A. First, we need to know how the mineral rights are owned, before we can answer the question about you and your brother/sister not signing the lease. If they own any of the rights, and none of you have signed the lease, then yes, that can make a difference. The issue is a little complex, but basically it is this: In contract law, an issue has to be “within the contemplation of the parties” when they sign a contract for there to have been a “meeting of the minds.” If there has not been a meeting of the minds, there is a very good argument that a contract is invalid.

I am assuming that the contract that was originally signed was before horizontal fracking became an issue? If that is the case, then the parties had no way of knowing that the oil and gas company could potentially use fracking on their property, and therefore did not sign a lease with any intention of allowing horizontal fracking to take place. Therefore, there was no meeting of the minds, and if the oil and gas company does not get an amendment signed, and goes ahead with fracking anyway, they run the risk of being taken to court for an injunction forcing them to stop operations after they have already committed serious time and money and materials to the project.

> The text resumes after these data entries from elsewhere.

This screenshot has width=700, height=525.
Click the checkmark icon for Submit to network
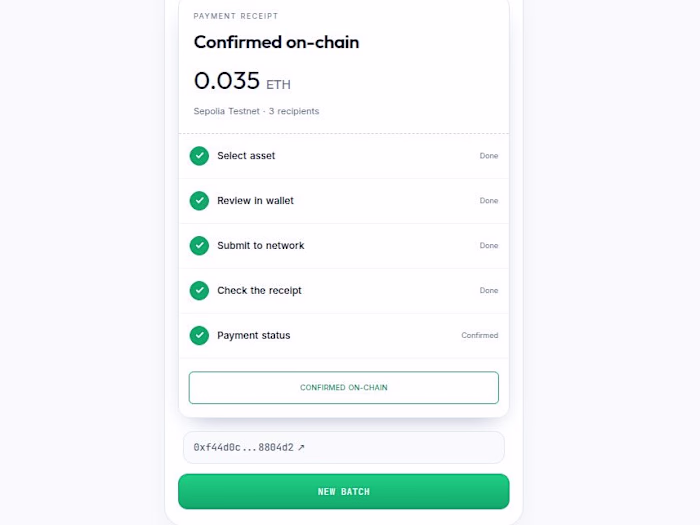199,246
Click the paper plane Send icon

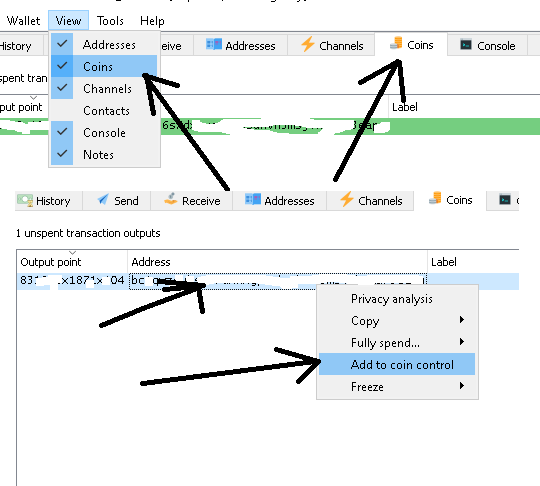[103, 199]
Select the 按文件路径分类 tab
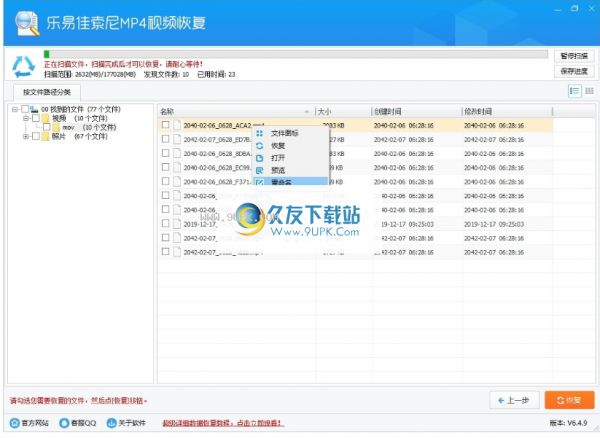The image size is (600, 438). [46, 91]
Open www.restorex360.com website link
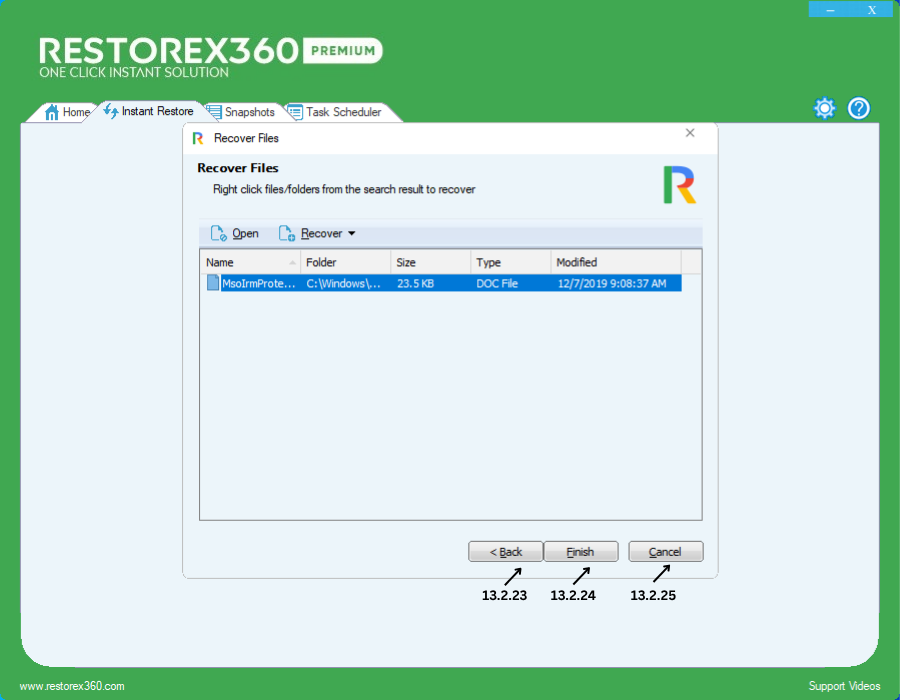 tap(72, 686)
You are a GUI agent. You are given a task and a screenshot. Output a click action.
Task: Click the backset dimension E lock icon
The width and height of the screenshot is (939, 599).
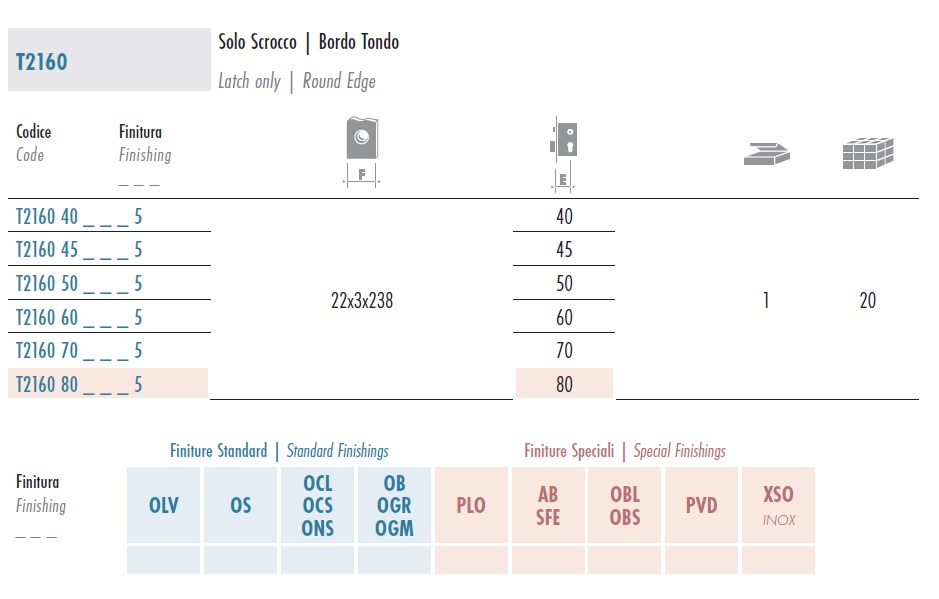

So, NextEnergy is covering their bases and trying to get the amendment signed. Now, I must warn you they may try to bully you into it, by threatening you and saying they have the right to do it anyway, so you might as well sign. DO NOT fall for it. This is a standard tactic. They may also say you might as well sign, because they can drill on your neighbor and steal your gas, so you might as well sign. NOT TRUE. There IS something called forced pooling in Illinois, but if by some chance they get any gas or oil from under you, they have to pay you for it, no matter where they drill. And right now IDNR is not allowing forced pooling anyway, and has not even issued one permit for forced pooling in all this time. I talked to IDNR about this myself. So do not fall for that one either.

Threatened to Sign A Lease

Q.  My husband’s family has been presented with leases for their surprise inheritance of indivually-small shares in mineral rights under some property in southern Illinois. Ugh! I’m a member of a grassroots fractivist group in Colorado and am appalled. I thought it was a load of frack-fluid when the landman told my husband that if he didn’t sign the lease, my husband would become like a part owner of the drilling company and would incur expenses of drilling before receiving any royalties.

This sounds crazy, but it’s what the landman told us; he even sent us a copy of a letter to someone owning property in Louisiana (not Illinois) to present the idea. Also, I’ve heard from an attorney in Colorado that it is possible, but he’s not familiar with Illinois laws.

Can you help me with this? Have you heard this before? I haven’t had any luck in looking at the Illinois oil & gas regs.

A Chicago (where I grew up) attorney offered to check into it for $300-$400/hour; I’d have to sell my house to afford that. We’re contemplating the HORRIBLE idea of signing the lease and donating any royalties (expected to be very, very minimal – but even if they were huge) to fractivist organizations, including SAFE. Another HORRIBLE idea is to sell our house and try to hide the money if there’s any profit, rent an apartment, declare bankruptcy, and then sign the lease.

By the way, we’re so impressed with the SAFE newsletter, actions, number of volunteers, etc. Kudos! We wish you the very best – a statewide ban – of course!

A. This is the most ridiculous thing I’ve heard yet. No, you do not become part owner of the drilling company just because you do not sign a lease, and it is legally impossible to “draft” someone into becoming part of any company; no, you do not incur expenses of drilling before receiving any royalties just because you do not sign the lease. Yes, it is a load of frack fluid.

The only grain of truth in it is, if you DO sign a lease expecting to receive royalties, and the lease says your royalty is computed at the well head, they get to deduct all kinds of expenses before computing the royalties.

I would doubt anything the landmen say; I would doubly doubt any copies of letters they say they sent, as this is easily faked; and I would especially doubt anything they say they sent to Louisiana, as Louisiana is under Neopolitan law, unlike the rest of the US, and their laws do not apply to us.